• _ACTIVITY_
Check each line of the entries below for the word "tree", and copy the lines that have it.

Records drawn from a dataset
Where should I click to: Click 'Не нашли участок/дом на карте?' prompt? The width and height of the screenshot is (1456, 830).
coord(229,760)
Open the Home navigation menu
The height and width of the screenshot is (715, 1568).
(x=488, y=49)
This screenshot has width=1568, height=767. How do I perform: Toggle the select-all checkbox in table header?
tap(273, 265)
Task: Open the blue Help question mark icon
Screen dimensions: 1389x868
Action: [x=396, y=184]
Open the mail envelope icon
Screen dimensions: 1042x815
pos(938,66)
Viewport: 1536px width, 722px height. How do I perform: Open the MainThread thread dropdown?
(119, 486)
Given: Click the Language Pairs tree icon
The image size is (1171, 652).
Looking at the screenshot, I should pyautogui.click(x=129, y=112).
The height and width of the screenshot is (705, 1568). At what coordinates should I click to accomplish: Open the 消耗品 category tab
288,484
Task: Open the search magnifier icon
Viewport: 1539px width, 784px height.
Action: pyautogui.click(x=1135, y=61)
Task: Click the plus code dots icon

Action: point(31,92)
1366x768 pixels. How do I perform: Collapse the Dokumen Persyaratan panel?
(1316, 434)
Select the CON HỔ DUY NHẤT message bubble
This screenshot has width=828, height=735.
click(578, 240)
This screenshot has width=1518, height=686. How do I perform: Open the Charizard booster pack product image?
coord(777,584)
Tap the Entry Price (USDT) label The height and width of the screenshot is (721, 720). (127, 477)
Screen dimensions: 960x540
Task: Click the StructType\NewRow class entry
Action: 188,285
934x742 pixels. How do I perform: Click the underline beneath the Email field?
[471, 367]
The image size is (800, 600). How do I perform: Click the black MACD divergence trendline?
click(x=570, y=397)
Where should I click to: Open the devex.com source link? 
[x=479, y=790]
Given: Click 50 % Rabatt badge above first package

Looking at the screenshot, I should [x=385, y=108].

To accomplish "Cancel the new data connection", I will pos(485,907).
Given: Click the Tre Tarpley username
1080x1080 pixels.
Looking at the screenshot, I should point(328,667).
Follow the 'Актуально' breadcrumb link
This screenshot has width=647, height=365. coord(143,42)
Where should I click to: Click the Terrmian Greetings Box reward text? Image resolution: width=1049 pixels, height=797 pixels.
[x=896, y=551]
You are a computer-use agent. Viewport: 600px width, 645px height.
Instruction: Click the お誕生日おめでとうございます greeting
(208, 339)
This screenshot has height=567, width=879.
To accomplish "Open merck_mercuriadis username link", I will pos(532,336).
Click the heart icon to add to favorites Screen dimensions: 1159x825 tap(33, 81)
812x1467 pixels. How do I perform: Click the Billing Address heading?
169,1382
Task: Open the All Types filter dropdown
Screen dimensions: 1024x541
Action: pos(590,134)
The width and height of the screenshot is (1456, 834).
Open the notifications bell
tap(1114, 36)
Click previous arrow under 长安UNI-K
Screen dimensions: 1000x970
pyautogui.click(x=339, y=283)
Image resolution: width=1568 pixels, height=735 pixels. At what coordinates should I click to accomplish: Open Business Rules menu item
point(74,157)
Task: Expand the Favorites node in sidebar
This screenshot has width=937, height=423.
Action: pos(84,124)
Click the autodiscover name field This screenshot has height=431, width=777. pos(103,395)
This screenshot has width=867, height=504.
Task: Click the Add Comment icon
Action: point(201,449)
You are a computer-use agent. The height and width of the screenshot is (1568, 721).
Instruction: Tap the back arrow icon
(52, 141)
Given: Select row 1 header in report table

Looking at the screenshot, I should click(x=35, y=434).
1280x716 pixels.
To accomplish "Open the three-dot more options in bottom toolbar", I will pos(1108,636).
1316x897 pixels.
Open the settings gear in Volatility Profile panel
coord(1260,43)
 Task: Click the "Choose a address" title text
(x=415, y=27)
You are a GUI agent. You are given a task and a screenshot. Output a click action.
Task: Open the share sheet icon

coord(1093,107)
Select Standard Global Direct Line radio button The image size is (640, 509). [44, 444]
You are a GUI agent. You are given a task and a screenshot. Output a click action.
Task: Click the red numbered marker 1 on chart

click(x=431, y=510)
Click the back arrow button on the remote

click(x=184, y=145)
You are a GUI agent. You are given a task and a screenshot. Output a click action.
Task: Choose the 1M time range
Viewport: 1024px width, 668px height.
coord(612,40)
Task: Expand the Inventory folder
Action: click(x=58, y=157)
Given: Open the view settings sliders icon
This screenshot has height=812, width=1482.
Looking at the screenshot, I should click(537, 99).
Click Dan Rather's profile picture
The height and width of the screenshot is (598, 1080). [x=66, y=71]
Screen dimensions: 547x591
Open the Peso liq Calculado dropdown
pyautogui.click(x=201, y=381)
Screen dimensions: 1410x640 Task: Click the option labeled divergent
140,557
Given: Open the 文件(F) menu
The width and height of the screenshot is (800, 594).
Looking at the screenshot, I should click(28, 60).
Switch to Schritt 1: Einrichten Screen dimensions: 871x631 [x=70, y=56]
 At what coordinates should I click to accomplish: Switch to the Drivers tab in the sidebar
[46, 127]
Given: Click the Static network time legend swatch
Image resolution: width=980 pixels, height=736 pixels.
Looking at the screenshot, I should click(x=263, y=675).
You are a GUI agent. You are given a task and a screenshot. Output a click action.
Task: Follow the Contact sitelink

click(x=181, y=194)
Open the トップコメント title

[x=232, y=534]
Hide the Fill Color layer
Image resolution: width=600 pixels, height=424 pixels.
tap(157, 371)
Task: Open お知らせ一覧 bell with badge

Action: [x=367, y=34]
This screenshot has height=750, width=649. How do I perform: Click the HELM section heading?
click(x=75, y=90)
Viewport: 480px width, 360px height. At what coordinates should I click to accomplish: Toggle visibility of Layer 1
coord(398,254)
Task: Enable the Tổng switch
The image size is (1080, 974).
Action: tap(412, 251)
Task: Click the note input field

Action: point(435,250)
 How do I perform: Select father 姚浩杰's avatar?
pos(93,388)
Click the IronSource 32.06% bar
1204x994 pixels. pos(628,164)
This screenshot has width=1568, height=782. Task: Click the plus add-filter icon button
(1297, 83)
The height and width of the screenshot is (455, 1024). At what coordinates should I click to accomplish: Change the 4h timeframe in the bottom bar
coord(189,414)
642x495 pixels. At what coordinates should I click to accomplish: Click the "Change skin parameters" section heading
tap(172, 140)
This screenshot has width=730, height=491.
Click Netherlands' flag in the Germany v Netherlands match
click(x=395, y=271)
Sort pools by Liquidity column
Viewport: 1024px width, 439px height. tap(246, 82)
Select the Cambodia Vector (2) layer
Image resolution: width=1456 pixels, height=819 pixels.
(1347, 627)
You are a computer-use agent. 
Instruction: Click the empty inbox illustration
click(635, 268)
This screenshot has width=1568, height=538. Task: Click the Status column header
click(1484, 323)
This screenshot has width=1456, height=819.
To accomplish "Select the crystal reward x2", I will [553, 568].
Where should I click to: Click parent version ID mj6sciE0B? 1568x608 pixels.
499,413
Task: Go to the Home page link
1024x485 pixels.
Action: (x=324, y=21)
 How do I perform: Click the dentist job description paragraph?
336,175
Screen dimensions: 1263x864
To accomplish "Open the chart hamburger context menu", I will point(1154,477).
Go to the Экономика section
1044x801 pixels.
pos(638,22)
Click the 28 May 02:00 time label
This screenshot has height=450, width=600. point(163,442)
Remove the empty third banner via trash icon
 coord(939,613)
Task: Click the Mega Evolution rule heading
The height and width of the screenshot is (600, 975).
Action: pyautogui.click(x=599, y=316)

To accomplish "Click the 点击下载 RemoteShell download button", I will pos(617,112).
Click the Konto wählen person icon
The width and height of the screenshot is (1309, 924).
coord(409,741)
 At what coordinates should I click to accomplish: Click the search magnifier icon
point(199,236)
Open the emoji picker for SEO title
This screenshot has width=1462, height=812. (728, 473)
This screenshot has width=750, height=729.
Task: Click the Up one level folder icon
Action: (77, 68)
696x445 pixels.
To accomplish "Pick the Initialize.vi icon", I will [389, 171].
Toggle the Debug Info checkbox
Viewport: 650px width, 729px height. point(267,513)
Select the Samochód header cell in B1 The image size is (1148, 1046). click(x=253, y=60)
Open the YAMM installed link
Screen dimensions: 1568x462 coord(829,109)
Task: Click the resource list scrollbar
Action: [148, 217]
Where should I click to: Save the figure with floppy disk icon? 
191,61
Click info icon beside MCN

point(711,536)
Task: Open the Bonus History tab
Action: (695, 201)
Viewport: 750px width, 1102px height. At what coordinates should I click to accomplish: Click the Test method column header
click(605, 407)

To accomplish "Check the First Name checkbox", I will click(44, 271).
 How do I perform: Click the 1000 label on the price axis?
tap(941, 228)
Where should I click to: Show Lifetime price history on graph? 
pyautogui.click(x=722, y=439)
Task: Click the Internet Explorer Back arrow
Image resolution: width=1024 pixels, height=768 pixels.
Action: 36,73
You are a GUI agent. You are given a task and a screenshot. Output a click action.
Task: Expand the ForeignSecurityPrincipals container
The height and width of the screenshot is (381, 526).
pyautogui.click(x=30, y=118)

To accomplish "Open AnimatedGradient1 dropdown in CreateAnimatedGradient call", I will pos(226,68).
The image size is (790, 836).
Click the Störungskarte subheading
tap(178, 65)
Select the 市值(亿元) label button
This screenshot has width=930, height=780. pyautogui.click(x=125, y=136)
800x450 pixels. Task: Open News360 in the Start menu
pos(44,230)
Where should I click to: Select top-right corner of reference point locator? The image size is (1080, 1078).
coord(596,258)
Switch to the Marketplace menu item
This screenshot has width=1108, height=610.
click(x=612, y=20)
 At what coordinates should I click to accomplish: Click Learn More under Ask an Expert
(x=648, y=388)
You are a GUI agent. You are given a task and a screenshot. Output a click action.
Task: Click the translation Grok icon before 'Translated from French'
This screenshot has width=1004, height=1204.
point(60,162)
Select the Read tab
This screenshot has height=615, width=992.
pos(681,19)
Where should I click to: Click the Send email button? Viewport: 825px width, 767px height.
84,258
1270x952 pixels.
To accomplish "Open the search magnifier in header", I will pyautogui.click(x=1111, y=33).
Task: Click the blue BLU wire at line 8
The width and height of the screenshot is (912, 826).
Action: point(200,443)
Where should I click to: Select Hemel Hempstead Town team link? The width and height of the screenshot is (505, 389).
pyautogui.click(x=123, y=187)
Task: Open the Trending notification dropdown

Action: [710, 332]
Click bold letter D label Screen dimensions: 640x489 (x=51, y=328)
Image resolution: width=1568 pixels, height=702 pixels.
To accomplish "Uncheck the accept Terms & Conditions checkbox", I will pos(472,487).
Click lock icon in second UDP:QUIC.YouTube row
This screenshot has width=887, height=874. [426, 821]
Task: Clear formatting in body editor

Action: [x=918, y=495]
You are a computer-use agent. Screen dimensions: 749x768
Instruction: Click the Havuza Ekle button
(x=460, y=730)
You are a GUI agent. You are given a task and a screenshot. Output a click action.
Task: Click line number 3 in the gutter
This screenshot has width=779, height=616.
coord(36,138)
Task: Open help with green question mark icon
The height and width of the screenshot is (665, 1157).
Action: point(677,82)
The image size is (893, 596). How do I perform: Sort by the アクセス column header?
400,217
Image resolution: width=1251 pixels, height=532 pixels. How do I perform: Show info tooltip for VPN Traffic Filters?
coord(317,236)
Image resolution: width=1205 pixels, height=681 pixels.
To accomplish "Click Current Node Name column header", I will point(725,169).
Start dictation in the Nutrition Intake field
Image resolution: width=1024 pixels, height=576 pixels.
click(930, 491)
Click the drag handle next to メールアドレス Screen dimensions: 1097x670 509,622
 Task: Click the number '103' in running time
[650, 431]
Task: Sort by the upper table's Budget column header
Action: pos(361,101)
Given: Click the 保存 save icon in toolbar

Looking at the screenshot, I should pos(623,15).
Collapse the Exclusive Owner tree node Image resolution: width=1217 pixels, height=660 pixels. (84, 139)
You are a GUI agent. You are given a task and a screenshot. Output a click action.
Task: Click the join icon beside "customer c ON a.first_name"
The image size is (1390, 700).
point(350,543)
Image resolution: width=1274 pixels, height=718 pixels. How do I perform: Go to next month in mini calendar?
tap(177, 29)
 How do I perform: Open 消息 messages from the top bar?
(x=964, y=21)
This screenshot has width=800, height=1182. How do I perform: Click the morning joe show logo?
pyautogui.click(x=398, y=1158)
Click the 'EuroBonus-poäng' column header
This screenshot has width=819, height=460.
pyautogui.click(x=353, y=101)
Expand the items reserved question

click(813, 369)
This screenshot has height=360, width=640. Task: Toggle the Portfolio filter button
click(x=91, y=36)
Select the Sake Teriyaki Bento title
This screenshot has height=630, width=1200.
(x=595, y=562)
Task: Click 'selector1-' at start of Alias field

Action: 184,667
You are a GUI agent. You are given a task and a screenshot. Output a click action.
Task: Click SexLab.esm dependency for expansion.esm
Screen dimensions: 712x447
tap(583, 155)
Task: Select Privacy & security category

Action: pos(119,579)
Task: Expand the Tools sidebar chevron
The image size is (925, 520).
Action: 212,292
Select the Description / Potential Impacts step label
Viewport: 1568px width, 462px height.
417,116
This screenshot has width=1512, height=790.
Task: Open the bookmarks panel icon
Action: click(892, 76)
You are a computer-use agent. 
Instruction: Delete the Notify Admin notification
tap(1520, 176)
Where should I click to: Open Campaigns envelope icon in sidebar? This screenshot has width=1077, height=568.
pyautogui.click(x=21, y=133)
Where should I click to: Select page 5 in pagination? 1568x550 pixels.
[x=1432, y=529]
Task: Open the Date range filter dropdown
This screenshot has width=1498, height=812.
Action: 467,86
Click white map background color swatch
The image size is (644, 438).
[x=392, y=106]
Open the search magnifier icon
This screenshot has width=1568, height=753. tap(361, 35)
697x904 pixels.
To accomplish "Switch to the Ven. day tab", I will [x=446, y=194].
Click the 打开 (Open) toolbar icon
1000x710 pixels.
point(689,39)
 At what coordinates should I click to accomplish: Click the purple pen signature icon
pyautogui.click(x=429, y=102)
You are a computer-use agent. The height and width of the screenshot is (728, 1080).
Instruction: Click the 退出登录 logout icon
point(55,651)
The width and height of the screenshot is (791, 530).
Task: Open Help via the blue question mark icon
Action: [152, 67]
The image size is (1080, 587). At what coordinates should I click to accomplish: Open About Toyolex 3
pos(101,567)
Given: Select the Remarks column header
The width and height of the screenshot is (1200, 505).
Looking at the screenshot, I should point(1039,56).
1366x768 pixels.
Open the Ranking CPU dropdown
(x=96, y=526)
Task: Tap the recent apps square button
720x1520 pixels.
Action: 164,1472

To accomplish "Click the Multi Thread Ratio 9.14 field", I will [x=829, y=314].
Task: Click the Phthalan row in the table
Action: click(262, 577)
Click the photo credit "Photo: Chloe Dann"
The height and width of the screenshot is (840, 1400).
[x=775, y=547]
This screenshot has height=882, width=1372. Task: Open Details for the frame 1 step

• _FINAL ANSWER_
Given: Click the Language Pairs tree icon
Collapse the Exclusive Owner tree node Image resolution: width=1217 pixels, height=660 pixels. (84, 139)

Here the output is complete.